Alla Messa in san Pietro Benedetto XVI dice grazie a tutta la Chiesa e agli ospiti – fra cui l’inviato di Bartolomeo I – ma soprattutto alla Misericordia di Dio che l’accompagna e che sostiene la sua “debolezza”. Il “Dio ferito” chi chiede di “lasciarci ferire a nostra volta per Lui”.

Città del Vaticano (AsiaNews) – “La liturgia non deve servire per parlare del proprio io, di se stesso; tuttavia, la propria vita può servire per annunciare la misericordia di Dio”: così Benedetto XVI ha introdotto alcune considerazioni sulla sua vita, nella celebrazione in piazza san Pietro per i suoi 80 anni. Con timidezza commossa, ma anche con fermezza, il pontefice ha letto i momenti salienti della sua vita, gli inizi in famiglia, la sua ordinazione sacerdotale, quella episcopale e il suo divenire papa, alla luce della Divina Misericordia, proprio nella festa ad Essa dedicata, istituita da Giovanni Paolo II. Il clima caldo e primaverile ha favorito la presenza di oltre 35 mila persone. Alla liturgia hanno partecipato almeno 60 fra cardinali, vescovi, membri della Curia romana e della diocesi di Roma, oltre a personalità politiche e del corpo diplomatico presso la Santa Sede.

Il papa ha salutato e ringraziato tutti, il card. Angelo Sodano per l’omaggio iniziale, ma soprattutto la presenza di sua eminenza Ioannis (Zizioulas), metropolita di Pergamo, inviato personale del Patriarca ecumenico Bartolomeo I esprimendo “apprezzamento per il gesto gentile e auspicando che il dialogo teologico cattolico-ortodosso possa proseguire con lena rinnovata”.

Benedetto XVI ha iniziato la sua omelia ricordando il significato della giornata di oggi (domenica “in Albis”): “In questo giorno, i neofiti della veglia pasquale indossavano ancora una volta la loro veste bianca, simbolo della luce che il Signore aveva loro donato nel Battesimo. In seguito avrebbero poi deposto la veste bianca, ma la nuova luminosità ad essi comunicata la dovevano introdurre nella loro quotidianità; la fiamma delicata della verità e del bene che il Signore aveva acceso in loro, la dovevano custodire diligentemente per portare così in questo nostro mondo qualcosa della luminosità e della bontà di Dio”. La notazione è importante perché Benedetto XVI è venuto al mondo il Sabato Santo del 1927 (16 aprile) e battezzato con l’acqua benedetta proprio alla liturgia della Pasqua. “Ho sempre considerato – ha detto il papa - un grande dono della misericordia divina che la nascita e la rinascita siano state a me concesse, per così dire insieme, nello stesso giorno, nel segno dell’inizio della Pasqua. Così, in uno stesso giorno, sono nato membro della mia propria famiglia e della grande famiglia di Dio”
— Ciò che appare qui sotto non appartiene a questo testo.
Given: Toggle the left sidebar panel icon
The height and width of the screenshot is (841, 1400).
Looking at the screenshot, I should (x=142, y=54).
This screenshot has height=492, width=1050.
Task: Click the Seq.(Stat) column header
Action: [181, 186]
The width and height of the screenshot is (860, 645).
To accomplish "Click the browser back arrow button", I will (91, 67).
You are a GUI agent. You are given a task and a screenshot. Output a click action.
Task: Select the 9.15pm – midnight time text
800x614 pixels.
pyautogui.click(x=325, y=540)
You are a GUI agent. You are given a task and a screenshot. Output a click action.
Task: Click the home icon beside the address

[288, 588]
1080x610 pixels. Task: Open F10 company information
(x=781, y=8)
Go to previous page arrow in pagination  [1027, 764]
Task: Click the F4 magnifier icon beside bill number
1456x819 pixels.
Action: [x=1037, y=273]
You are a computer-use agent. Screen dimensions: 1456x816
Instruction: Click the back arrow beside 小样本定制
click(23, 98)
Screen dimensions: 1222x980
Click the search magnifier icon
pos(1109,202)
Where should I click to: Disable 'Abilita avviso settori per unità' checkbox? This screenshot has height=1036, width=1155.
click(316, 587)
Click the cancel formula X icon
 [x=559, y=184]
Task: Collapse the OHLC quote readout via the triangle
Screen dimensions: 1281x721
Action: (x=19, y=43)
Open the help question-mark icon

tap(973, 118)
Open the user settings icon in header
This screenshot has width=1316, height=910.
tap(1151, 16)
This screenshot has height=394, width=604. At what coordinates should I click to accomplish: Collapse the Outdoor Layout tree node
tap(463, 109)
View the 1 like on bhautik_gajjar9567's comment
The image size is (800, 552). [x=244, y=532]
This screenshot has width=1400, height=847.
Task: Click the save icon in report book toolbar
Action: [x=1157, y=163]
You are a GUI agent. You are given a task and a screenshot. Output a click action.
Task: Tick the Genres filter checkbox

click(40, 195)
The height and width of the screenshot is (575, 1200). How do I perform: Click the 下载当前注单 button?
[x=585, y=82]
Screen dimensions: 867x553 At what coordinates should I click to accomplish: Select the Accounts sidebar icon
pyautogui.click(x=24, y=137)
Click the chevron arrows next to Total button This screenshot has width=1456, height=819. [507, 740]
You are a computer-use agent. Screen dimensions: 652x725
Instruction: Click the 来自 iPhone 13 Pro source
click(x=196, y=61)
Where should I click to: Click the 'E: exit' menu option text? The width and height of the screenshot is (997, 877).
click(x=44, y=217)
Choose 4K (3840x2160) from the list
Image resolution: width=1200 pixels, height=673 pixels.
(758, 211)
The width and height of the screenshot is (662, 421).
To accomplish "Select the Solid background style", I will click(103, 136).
Da diversi anni la domenica in Albis viene definita “festa della Divina Misericordia”, per volere di Giovanni Paolo II che ha proposto a tutta la Chiesa le rivelazioni di Santa Faustina Kowalska.

Per il papa polacco, nella misericordia  si trova “riassunto e nuovamente interpretato per il nostro tempo l’intero mistero della Redenzione”. Mentre il pubblico applaudiva al nome di Giovanni Paolo II, Benedetto XVI ha ricordato il valore della misericordia divina nell’esperienza personale del defunto pontefice e negli avvenimenti della storia contemporanea: “Egli visse sotto due regimi dittatoriali e, nel contatto con povertà, necessità e violenza, sperimentò profondamente la potenza delle tenebre, da cui è insidiato il mondo anche in questo nostro tempo. Ma sperimentò pure, e non meno fortemente, la presenza di Dio che si oppone a tutte queste forze con il suo potere totalmente diverso e divino: con il potere della misericordia. È la misericordia che pone un limite al male. In essa si esprime la natura tutta peculiare di Dio – la sua santità, il potere della verità e dell’amore. Due anni or sono, dopo i primi Vespri di questa Festività, Giovanni Paolo II terminava la sua esistenza terrena. Morendo egli è entrato nella luca della Divina Misericordia di cui, al di là della morte e a partire da Dio, ora ci parla in modo totalmente nuovo. Abbiate fiducia – egli ci dice – nella Divina Misericordia! Diventate giorno per giorno uomini e donne della misericordia di Dio! La misericordia è la veste di luce che il Signore ci ha donato nel Battesimo. Non dobbiamo lasciare che questa luce si spenga; al contrario essa deve crescere in noi ogni giorno e così portare al mondo il lieto annuncio di Dio”.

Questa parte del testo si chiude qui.